If I haven’t persuaded you yet that these hellions are despicable animals wholly undeserving of the adoration they receive, this collection of videos will. Do humans realize how asinine they look when a cat shoves its butt in their face? On some level people seem to like it, though—and, like jokes about cat barf and indiscriminate urination, people laugh every time. Indeed, people seem to laugh whenever a cat shows even a glimmer of a personality. All it has to do is munch on some watermelon, or crawl into milk carton, or stick its head in a vacuum cleaner, and people double over, guffawing. And a lot of these cats aren’t even working very hard. It’s looking in a mirror—oh, how cute! It’s boxing with a hair dryer—what fun! I’m sorry, but I burn more calories begging for dinner.
Another favorite trope of this dubious cinematic genre is a voiceover suggesting that the cat doing nothing onscreen is really having deep, sophisticated thoughts in various accents (cats evidently don’t think in English). Henri (Henry) started it, of course, but there are plenty of other copycats (there’s a reason they call them that) who find it amusing to assume a fictional voice for an animal whose only real thought is when and how it is going to kill next. This is a dangerous game, because it encourages people to project onto their pets a personality and civility it does not have.

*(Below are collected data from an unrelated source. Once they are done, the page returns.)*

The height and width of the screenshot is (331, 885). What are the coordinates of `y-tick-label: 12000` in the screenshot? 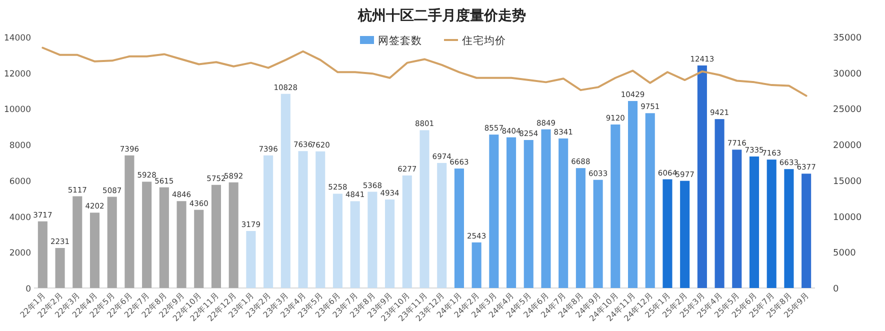 It's located at (18, 74).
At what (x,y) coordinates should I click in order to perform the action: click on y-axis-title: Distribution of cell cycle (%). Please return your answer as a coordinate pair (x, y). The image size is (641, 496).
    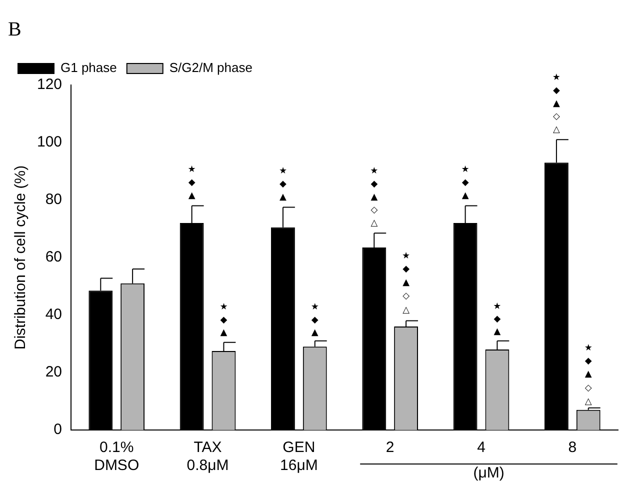
    Looking at the image, I should click on (21, 258).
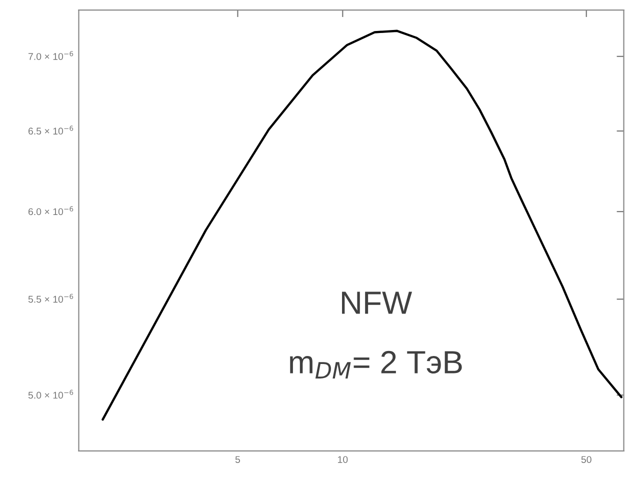 This screenshot has width=625, height=478. What do you see at coordinates (376, 364) in the screenshot?
I see `annotation: m$_{DM}$= 2 ТэВ` at bounding box center [376, 364].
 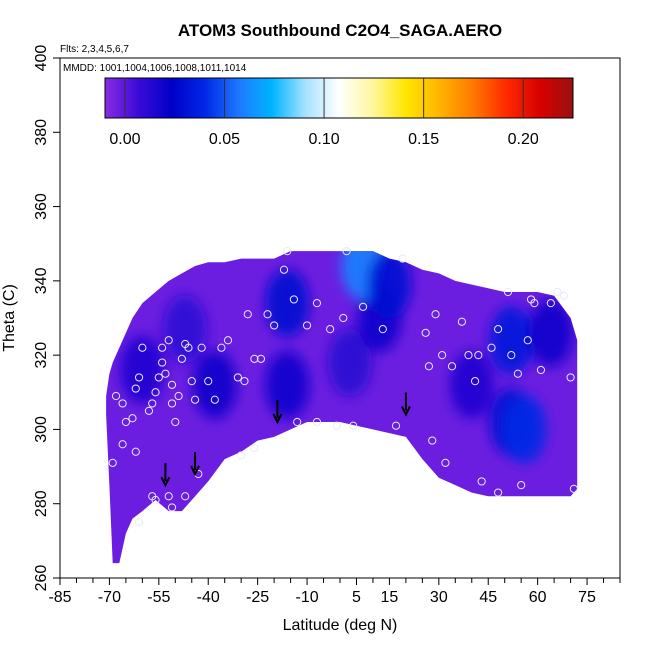 I want to click on colorbar-tick-label: 0.15, so click(x=424, y=140).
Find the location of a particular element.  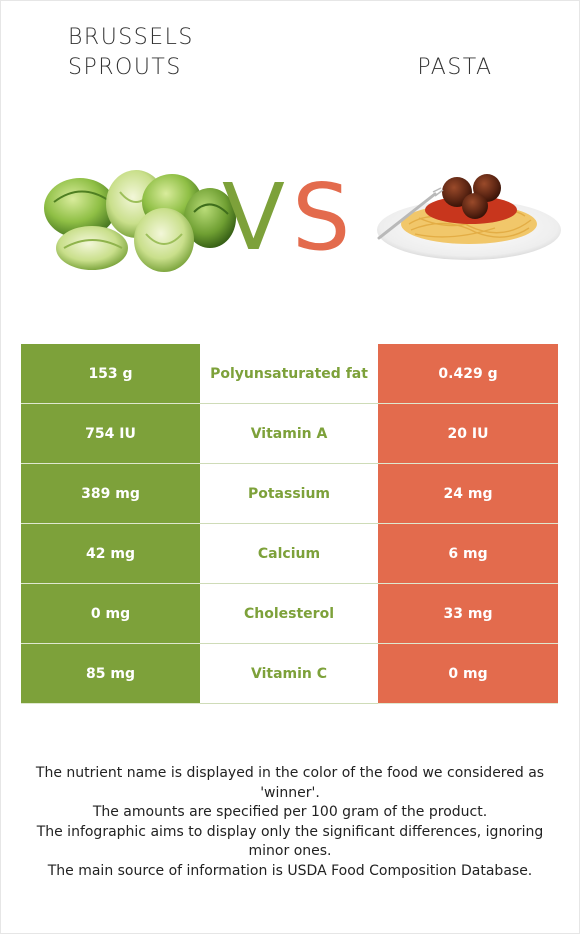

left-food-value: 0 mg is located at coordinates (110, 614).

The only realistic portion of the festival was a series of films from Minnesota, wishfully titled Cat on a Stick. It featured a cat that goes fishing with its owner and ends up snatching a tiny bluegill in its jaws and running away. That was the only cat in the whole show I recognized. Truth on a Stick is what it was: another innocent creature senselessly slain for the sheer amusement of it. Despicable.
The final insult came with the so-called People’s Choice Awards, which awarded Grumpy Cat the grand prize (aka The Golden Kitty) for most beloved video of the year. In this particular video, all Grumpy Cat does is lie on his back and get rubbed on its belly by the hand of an unseen human. The cat isn’t even doing a trick; it’s just lying on its back, being himself, looking up with the face nature gave him. I’m sorry, but giving this little hairball the Grand Prize for looking vaguely unhappy is like giving Kim Kardashian an Academy Award for the shape of her butt. (Way too small, in my opinion—but then again, corgis have incomparably gorgeous derrieres.)

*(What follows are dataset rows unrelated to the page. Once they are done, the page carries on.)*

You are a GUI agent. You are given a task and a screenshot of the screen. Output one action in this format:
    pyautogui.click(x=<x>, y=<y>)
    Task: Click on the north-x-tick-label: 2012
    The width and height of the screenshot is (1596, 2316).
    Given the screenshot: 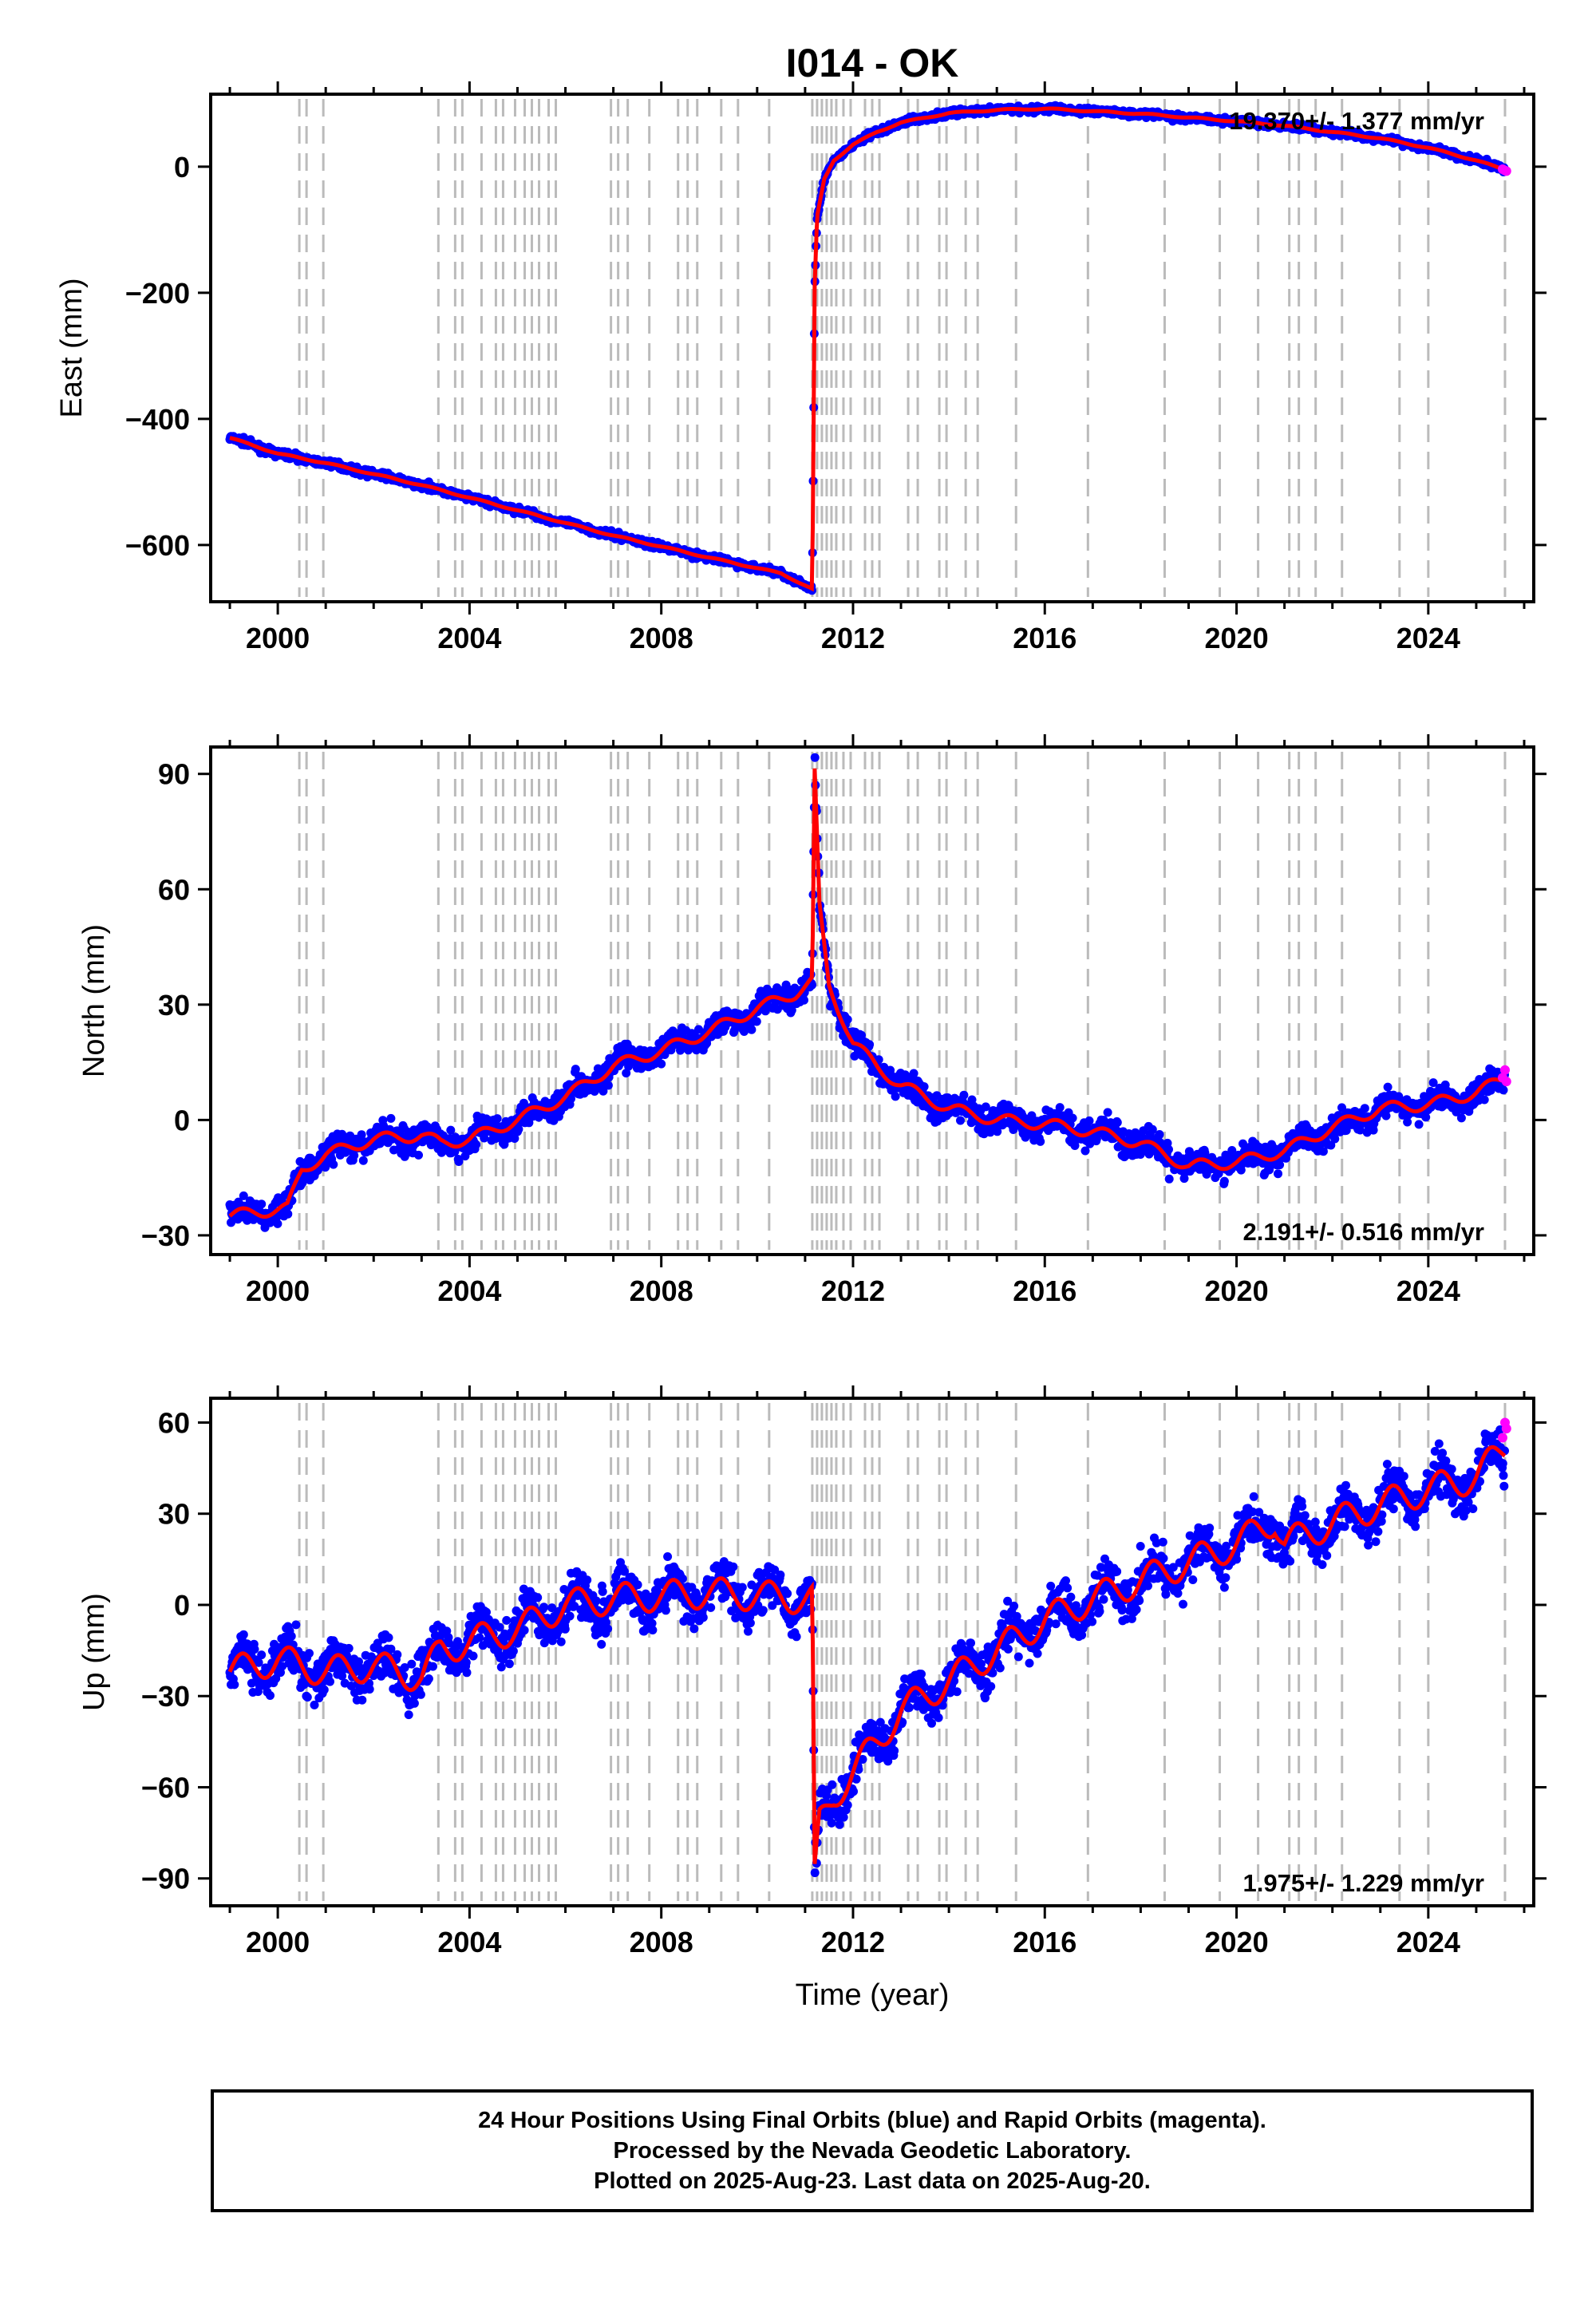 What is the action you would take?
    pyautogui.click(x=853, y=1291)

I should have known it would be this way. At the beginning of the evening, on the way out the door, I noticed that our resident murder hobbyist (yes, I live with one) had left a half-chewed mouse corpse on the path out to the street. Was it an accident that he left his latest trophy kill there on the very day thousands of humans would be gathering at the state fair to venerate the serial killers living in their midst? I think not. No, it was a reminder to me that he thinks he is winning the grand fight for the human heart. While dogs have chosen the path of kindness and companionship, cats have chosen the path of trickery and manipulation. They’ve learned that some humans enjoy turning mayhem in to mirth, and seem entertained by the irony that the cat they adore and pamper does not care a whit about them.
Evidently, killing is the new cute—and I, for one, am ashamed. Most animals are better than this—especially the ones who bark.